Writing the majority opinion for the Court, Judge Brett Kavanaugh, a man with his own record of questionable adolescent behavior, ignored the filed briefs and essentially did away with the precedents of past Court rulings. He claimed that judges were only required to consider “an offender’s youth and attendant characteristics before imposing a sentence of life without parole.” In her dissent, Justice Sonia Sotomayor identified this maneuver as “an abrupt break from precedent” and accused Kavanaugh and the majority of using “contortions” and “distortions” to “circumvent” legal precedent.”

Kavanaugh did not stop there. He went on and asserted that “determining the proper sentence in such a case raises profound questions of morality and social policy. The States, not the federal courts, make those broad moral and policy judgments in the first instance when enacting their sentencing laws. And state sentencing judges and juries then determine the proper sentence in individual cases in light of the facts and circumstances of the offense, and the background of the offender.”

Exactly what was Brett Kavanaugh and the other judges in the majority getting at here? Was it, as one commentator insisted, that the notion of reform was basically false? “That reform, however much a free and open society depends on it, is a delusion. No amount of rehabilitation will change bad people.” Or, was it something much more traditionally conservative: the notion that it was the prerogative of the States to make decisions in cases such as that of Brett Jones? As long as those decisions were not unconstitutional in the strictest sense, the federal courts should not second guess them.

Whatever callousness Kavanaugh, et al. harbor in their hearts, the State’s rights argument seems to be what they are pushing here. Thus, they reminded the reader that “Mr. Jones still has other avenues of relief, such as clemency from the governor, and that state legislatures may abolish life without parole for juveniles.” All relief is state based even if that state is Mississippi.

Of course, those Supreme Court judges in the minority felt that Jones’ punishment was “cruel and unusual” and therefore indeed unconstitutional. However, the Court could only muster three votes for that progressive, biologically relevant, position.

The message that comes out of Jones v. Mississippi is that “State’s rights” is back in the driver’s seat (unless, perhaps, if it contests fundamentalist religious “rights”). And the majority of the Supreme Court clearly does not care if a state is behaving in a barbaric fashion. Nor does the majority care about the biological facts. If many of the states want to ignore that evidence, that too is apparently their “right.” And, indeed, there are presently 2,570 juveniles in the United States sentenced to life in prison without the hope of parole.
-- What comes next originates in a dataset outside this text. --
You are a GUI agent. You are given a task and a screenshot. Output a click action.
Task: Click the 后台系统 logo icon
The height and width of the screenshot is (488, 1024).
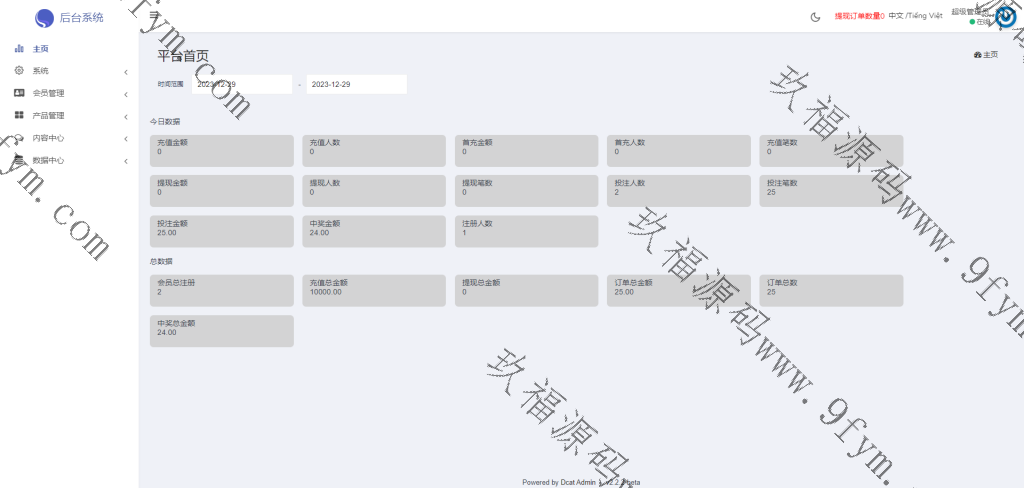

One might well consider this shift towards States’ rights as a predictor of future decisions, including the upcoming review of Roe v. Wade.

One doubts if the Supreme Court majority in this case asked themselves what sort of a society they prefer for the U.S. If they did there is nothing for it but to label them, as did the writer John Stoehr in an essay appearing in Alternet, as barbarians. But institutional setups usually work to insulate decision makers from full awareness of the consequences of their decisions. More often such decision makers operate in group-think environments and reduce issues to narrow parameters, follow predetermined rules, and search for rationales that allow them to pass the buck when questionable choices are made. I assume something like this happened in the case of Jones v. Mississippi. Of course, from the outside, the result was barbaric on the face of it. In fact, it debased not only America’s children, but the nation—a good reason to expand the Supreme Court while the opportunity exists.